Bernie Sanders For President
TODAY’S PRIMARY ELECTION is the most consequential for New Yorkers, and for the country at large, in a generation. Politics and corruption are synonymous in this state, and in this regard, they serve as a perfect foil for the civic cesspool encircled by the Washington beltway. Today we have an opportunity to reign in the long-entrenched institutions that would decide for us, instead of us, about the conduct of our country and the governance of our lives. We have the obligation to lift the American experiment up out of that cesspool, full into sunlight; to inspect her, and correct her, and nourish her back to health. It is absolutely vital that we do so.
The choice of a President is not merely a matter of assessing credentials, or intelligence, or gender, or experience. Above all, it is a matter of judgment, and temperament, and the qualities of leadership that arise from personal sacrifice. Most of us understand this instinctively, and we plumb the depths of the candidate’s personal histories, looking for hypotheses and hypocrisies to reinforce or refute our surface impressions. Politics is an ugly business, and few candidates can withstand the cold light of journalistic inquiry when the intent is to injure, rather than to illuminate.
But politicians, like all human beings, are thoroughly imperfect. Everyone makes mistakes, and this is news to absolutely no one who isn’t actively running for office. The thing that distinguishes fact from fiction, mendacity from leadership, is the willingness to acknowledge their occurrence, and to learn from their example. This is one of the most obvious and telling characteristics that distinguishes our current president from his predecessor, and it is the paramount characteristic that we must preserve in his successor. That characteristic is integrity.
The question, then, cannot be one of perfection; it must instead be one of trajectory, and consistency, and judgment, and the willingness to rise above political expediency in pursuit of the highest American ideals: equality under the law, the separation of church and state, the living constitution, the use of war only as a last resort, and respect for the genius of tricameral checks and balances. Doing the politically expedient thing is easy. Doing the right thing is hard. They are rarely the same thing.

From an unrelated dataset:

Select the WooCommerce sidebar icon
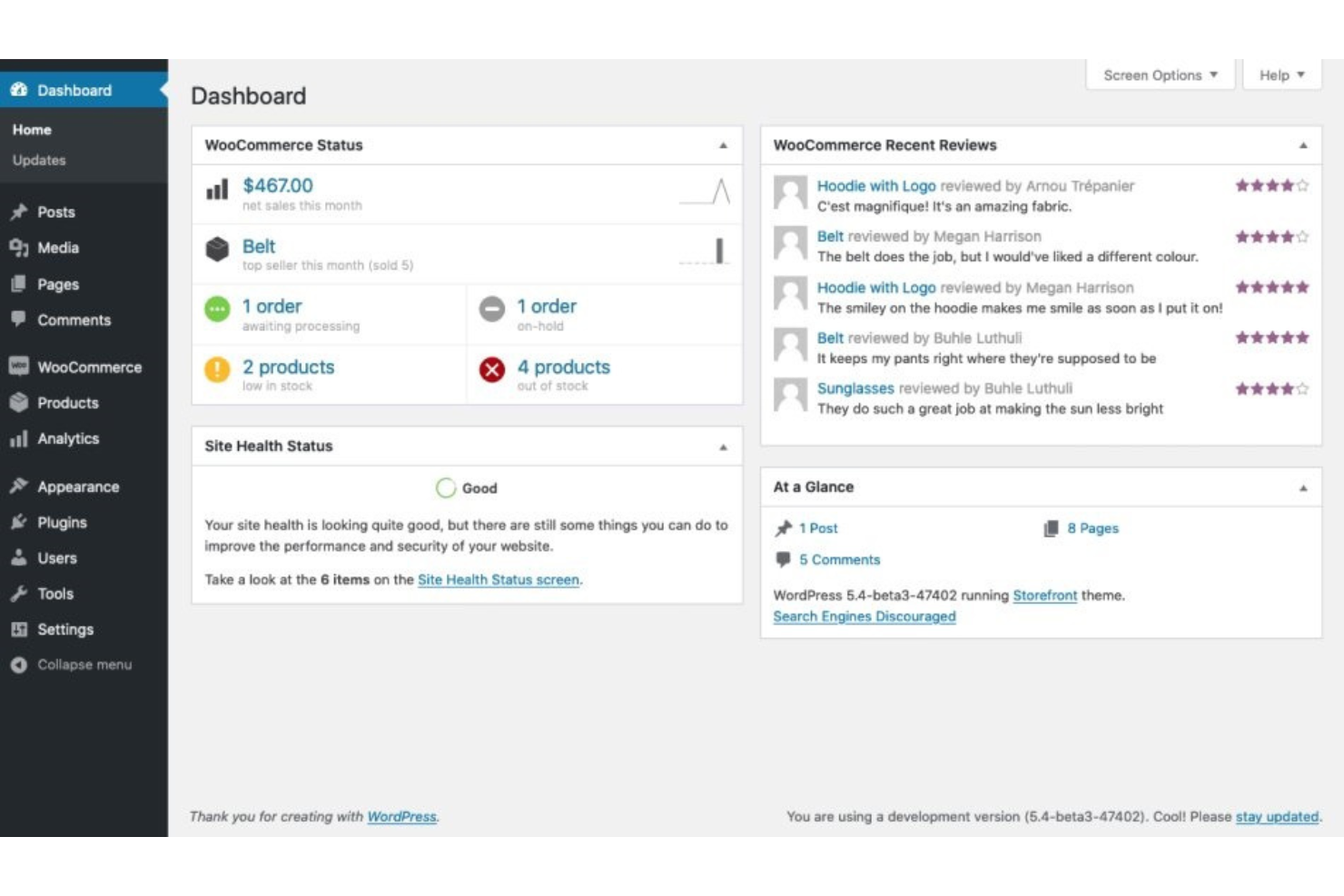Screen dimensions: 1344x896 click(18, 367)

Naked political expedience has defined the Republican Party now for a generation or more, and doing the right thing is no longer even a talking point. The most recent example—the craven refusal to even consider a SCOTUS nominee—is only the latest in a long line of scorched-Earth misbehavior that stretches back to the Reagan administration, and which has slowly hollowed out the civic legitimacy of the party. The GOP as we once knew it is dead; the GOP as we know it is dying, and what remains has fallen so far out of step with the American character, and the American people, that the Democratic party will take the next election in a walk, regardless of the candidate on offer. The Office of the President, therefore, is not what this election is about.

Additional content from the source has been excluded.